Chesil Beach, the Fleet and the Isle of Portland, from the north-west over Abbotsbury
Everyone will be familiar with the gentle swoosh sound of small shingle as the waves come and go. On Chesil Beach, the wave interaction with the large pebbles produces a remarkable clattering and clacking sound that is mesmerising to listen to. Luckily I remembered the video button on my camera, so here’s a very short movie to demonstrate this.
Here is a collection of photos of the stones around us as we sat by the sea. The apparently uniform colouring of the beach from a distance turns out to be a blend of many soft, subtle colours and shades – not least because the stones are of different materials. The geology of the beach would make a good post for another occasion, but not by me!

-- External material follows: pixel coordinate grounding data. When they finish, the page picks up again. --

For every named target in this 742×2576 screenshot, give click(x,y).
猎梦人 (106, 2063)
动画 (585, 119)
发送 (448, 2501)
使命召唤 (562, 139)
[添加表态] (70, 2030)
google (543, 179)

Finally, a reminder of the area’s more turbulent past – a time of press-gangs, blackjacks and daggers swiftly drawn in candlelit taverns. A portland stone plaque in the Church of St George, Portland gives eloquent testimony to an era of lawlessness.
Later, and perhaps in consequence, Portland became the centre of the Knuckleduster-making industry that flourished on the island until the passing of the Prevention of Crime Act 1953, which defined and prohibited “the carrying of offensive weapons without lawful authority or reasonable excuse”. The industry, already in sharp decline in the 1930s, was by then nearly defunct, with only one craftsman still active on Portland. In 2012, a large and elegant sculpture to commemorate this unusual aspect of Portland’s history was installed in a prominent position, commanding a fine view over the the Chesil Beach to Weymouth and the mainland beyond.
* I’m reluctant to endorse the enthusiastic marketing of large swathes of the Dorset seaboard as ‘The Jurassic Coast’. There are fossils in many places. They are fun to look for. More fun to find. Best not to turn it into a Theme Park. I’ll leave it at that.